The Effect of Lumify™ Eyedrops on Eyelid Position

June 7, 2021 updated by: Wendy Lee, University of Miami

The Effect of Lumify™ (Brimonidine Tartrate Ophthalmic Solution 0.025%) on Palpebral Fissure Height

The purpose of the research is to see if Lumify™ has an effect on eyelid position.

Study Overview

Status

Completed

Conditions

Intervention / Treatment

Study Type

Interventional

Enrollment (Actual)

43

Phase

  • Phase 4

Contacts and Locations

This section provides the contact details for those conducting the study, and information on where this study is being conducted.

Study Locations

  • United States
    • Florida
      • Miami, Florida, United States, 33136
        • Bascom Palmer Eye Institute

Participation Criteria

Researchers look for people who fit a certain description, called eligibility criteria. Some examples of these criteria are a person's general health condition or prior treatments.

Eligibility Criteria

Ages Eligible for Study

18 years and older (Adult, Older Adult)

Accepts Healthy Volunteers

No

Genders Eligible for Study

All

Description

Inclusion Criteria:

  • Adults age 18 and above able to provide informed consent to participate
  • Subject with stable ocular health, defined as no ocular conditions requiring ongoing topical therapy or recent surgical intervention

Exclusion Criteria:

  • Adults unable to consent
  • Prisoners
  • Pregnant women.
  • Known contradictions or sensitivities to study medication (brimonidine)
  • Ocular surgery within the past 3 months or refractive surgery within the past six months
  • Grossly abnormal lid margins, anatomical abnormalities, previous eyelid or orbital surgery
  • Variable ptosis or eyelid position (e.g., myasthenia gravis, thyroid eye disease, or blepharospasm)
  • Significant pre-existing ptosis of any cause (defined as margin reflex distance 1 < 1mm)
  • Any ocular or systemic condition that, in the opinion of the investigator, would confound study data, interfere with the subject's study participation, or affected the subject's safety or trial parameters
  • Presence of an active ocular infection
  • Prior (within 5 days of beginning study treatment) use of eye whiteners (eg, vasoconstrictors), decongestants, antihistamines (including over the counter and herbal topical ophthalmic medications), phenylephrine dilating drops, any other topical ophthalmic agents
  • Inability to sit comfortably for 15 - 30 minutes

Study Plan

This section provides details of the study plan, including how the study is designed and what the study is measuring.

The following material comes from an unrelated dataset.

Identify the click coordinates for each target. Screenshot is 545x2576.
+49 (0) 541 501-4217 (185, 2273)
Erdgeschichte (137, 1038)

How is the study designed?

Design Details

  • Primary Purpose: Treatment
  • Allocation: Randomized
  • Interventional Model: Parallel Assignment
  • Masking: None (Open Label)

Arms and Interventions

Participant Group / Arm
Intervention / Treatment
Active Comparator: Lumify Eye Drop
Participants will be randomized to receive a single drop of Lumify to either the left or right eye.
Drug: Brimonidine tartrate ophthalmic solution 0.025%
One time dosing of brimonidine tartrate ophthalmic solution 0.025% (1 drop applied to ocular surface)
Other Names:
  • Lumify
Active Comparator: Saline Solution Eye Drop
Participants will be randomized to receive a single drop of sterile balanced saline solution to either the left or right eye.
Other: Sterile balanced saline solution
One time dosing of sterile balanced saline solution (1 drop applied to ocular surface)

What is the study measuring?

Primary Outcome Measures

Outcome Measure
Measure Description
Time Frame
Palpebral Fissure Height
Time Frame: Baseline, 5, 15 and 30 minutes after application
Objective measurement of distance between inner margin of upper and lower eyelids from clinical photographs.
Baseline, 5, 15 and 30 minutes after application

Secondary Outcome Measures

Outcome Measure
Measure Description
Time Frame
Intraocular Pressure
Time Frame: Baseline, 5, 15 and 30 minutes after application
Measurement of intraocular pressure using handheld Tono-Pen(tm) tonometer
Baseline, 5, 15 and 30 minutes after application
Eye Redness
Time Frame: Baseline, 5, 15 and 30 minutes after application
Eye redness will be reported as the number of participants achieving a score of ocular redness from clinical photographs as 0 (none), 1 (mild), 2 (moderate) and 3 (severe).
Baseline, 5, 15 and 30 minutes after application
Eye Discomfort
Time Frame: Baseline, 5, 15 and 30 minutes after application
Eye discomfort will be reported as the number of participants reporting subjective ocular discomfort score from 0 (none), 1 (mild), 2 (mild) and 3 (severe).
Baseline, 5, 15 and 30 minutes after application

Collaborators and Investigators

This is where you will find people and organizations involved with this study.

Sponsor

University of Miami

Investigators

  • Principal Investigator: Wendy W Lee, MD, MS, Bascom Palmer Eye Institute

Study record dates

These dates track the progress of study record and summary results submissions to ClinicalTrials.gov. Study records and reported results are reviewed by the National Library of Medicine (NLM) to make sure they meet specific quality control standards before being posted on the public website.

Study Major Dates

Study Start (Actual)

June 18, 2019

Primary Completion (Actual)

April 1, 2020

Study Completion (Actual)

April 1, 2020

Study Registration Dates

First Submitted

November 12, 2018

First Submitted That Met QC Criteria

December 18, 2018

First Posted (Actual)

December 20, 2018

Study Record Updates

Last Update Posted (Actual)

June 14, 2021

Last Update Submitted That Met QC Criteria

June 7, 2021

Last Verified

June 1, 2021

More Information

Terms related to this study

Additional Relevant MeSH Terms

Other Study ID Numbers

  • 20180895

Plan for Individual participant data (IPD)

Plan to Share Individual Participant Data (IPD)?

No

Drug and device information, study documents

Studies a U.S. FDA-regulated drug product

Yes

Studies a U.S. FDA-regulated device product

No

product manufactured in and exported from the U.S.

No

This information was retrieved directly from the website clinicaltrials.gov without any changes. If you have any requests to change, remove or update your study details, please contact register@clinicaltrials.gov. As soon as a change is implemented on clinicaltrials.gov, this will be updated automatically on our website as well.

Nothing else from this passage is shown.